The digital dark age will not happen in the way that the media predict it. We should not be blinded by a fear of the inability to ensure persistence of digital information. As I mentioned above, it is obvious that as a profession (and as part of larger communities) we are engaged in the technical solutions to that issue.[12] If we have any digital dark age, it will manifest, as has been the case in the past with other forms of information, as a silence within the archive, as a series of gaping holes where groups of individuals and communities are absent because there was no path into the archive for them,[13] where important social events go undocumented because we were not prepared to act quickly enough, and where new modalities for communication are not planned for.
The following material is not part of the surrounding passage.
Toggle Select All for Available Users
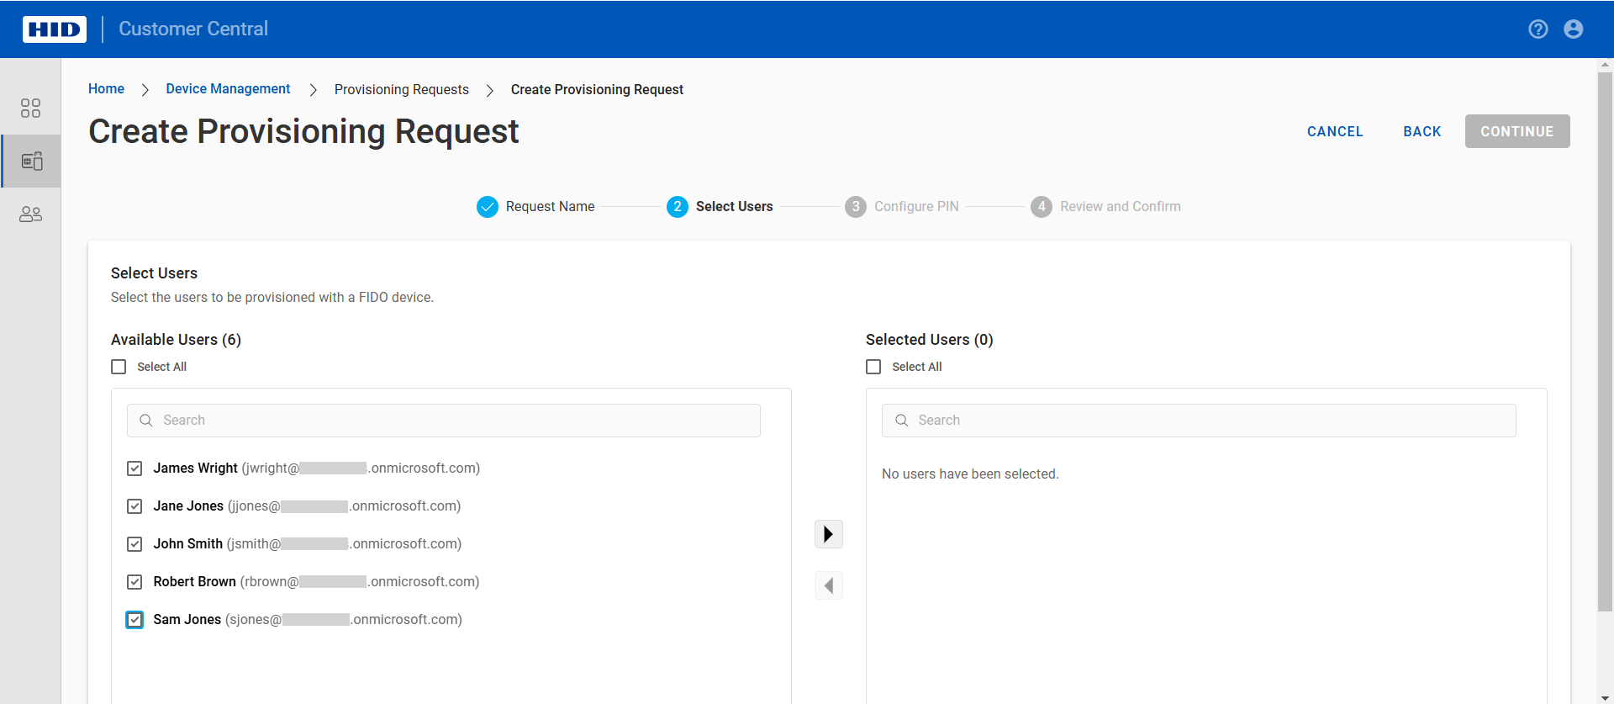The image size is (1614, 704). pyautogui.click(x=119, y=367)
The digital dark age will only happen if we, as communities of archives and archivists, do not reimagine appraisal and selection in light of the historical gaps revealed in collections today.

It is the digital-ness of today’s world that may actually allow archives to reach out to and to document (or to support self-documentation of) the enormity and complexity of society in a way that has never been feasible before.[14]
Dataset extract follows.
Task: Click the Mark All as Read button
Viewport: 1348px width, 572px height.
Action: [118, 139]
Bertram Lyons is a Certified Archivist and senior consultant with AVPreserve, where he specializes in digital asset management, digital preservation strategy, digital repository development, and in the acquisition, management, and preservation of documentary, research, and cultural heritage collections.

 For fourteen years Bert has worked as an archivist for extensive archives, first at the Alan Lomax Archive and most recently at the American Folklife Center (AFC) at the Library of Congress, where he developed tools, policies, and partnerships around the development and management of analog and digital archival collections. His recent activities include the implementation of digital risk assessment standards in the assessment of digital preservation environments; development of digital collections management workflows, tools, and policies (including a new tool, Exactly); the design and implementation of a nation-wide, EAD-compliant, multi-user online cataloging platform for folklore collections, a project sponsored by the American Folklore Society and hosted at Indiana University; the design, development, and implementation of the U.S. International Standard Music Number (ISMN) web application for the Music Division at the Library of Congress, the U.S. ISMN agency; as well as the development of a collaborative workflow system for the congressionally mandated U.S. Civil Rights History Project, a born-digital oral-history partnership between the Library of Congress and the Smithsonian Institution National Museum of African-American History and Culture.
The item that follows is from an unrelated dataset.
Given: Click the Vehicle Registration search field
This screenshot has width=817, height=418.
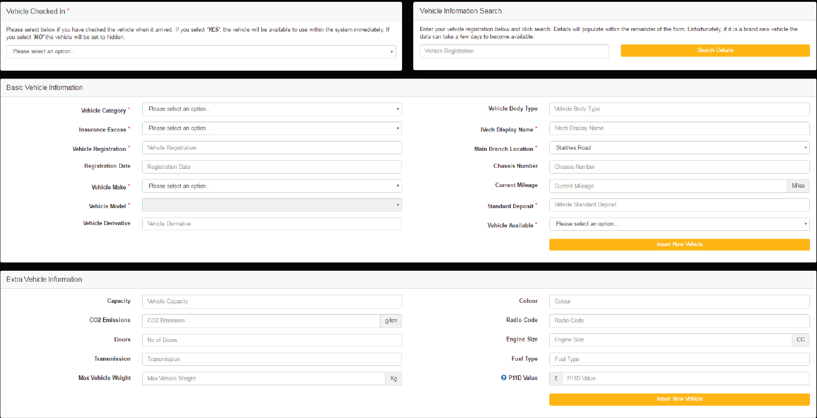Looking at the screenshot, I should 514,51.

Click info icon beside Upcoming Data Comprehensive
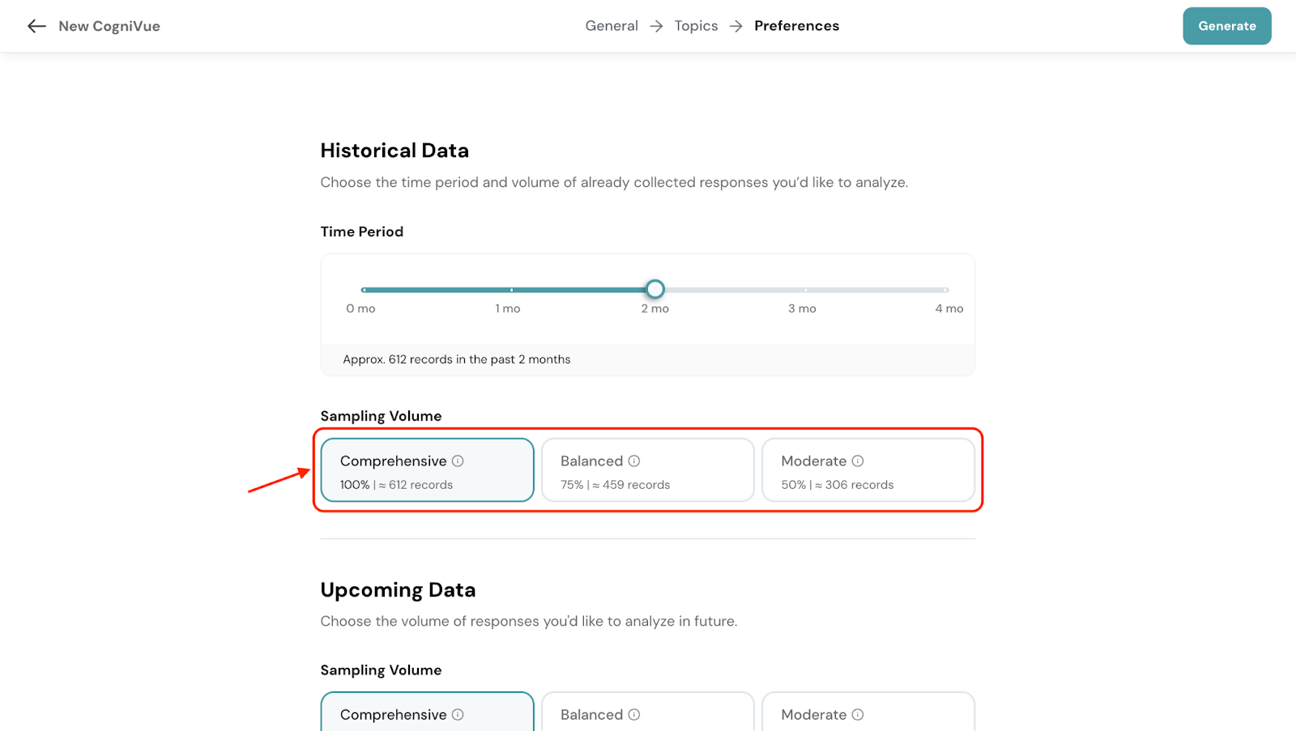[458, 714]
 Bert is active nationally and internationally with professional archival organizations such as the International Association of Sound and Audiovisual Archives (Member of the Executive Board and Editor of IASA publications) and the Society of American Archivists (Chair of the Membership Committee). He has also received certification from the Academy of Certified Archivists and is a graduate of the Archives Leadership Institute. He holds a MA in museum studies with a focus in American studies and archival theory from the University of Kansas.

Bert is also an associate lecturer in the School of Library and Information Studies at the University of Wisconsin-Madison, where he teaches Archive Appraisal & Theory, Digital Curation, and Web & Social Media Archiving. He will be serving as a new SAA DAS faculty member in 2016, teaching an introductory course on command line scripting for archive workflows.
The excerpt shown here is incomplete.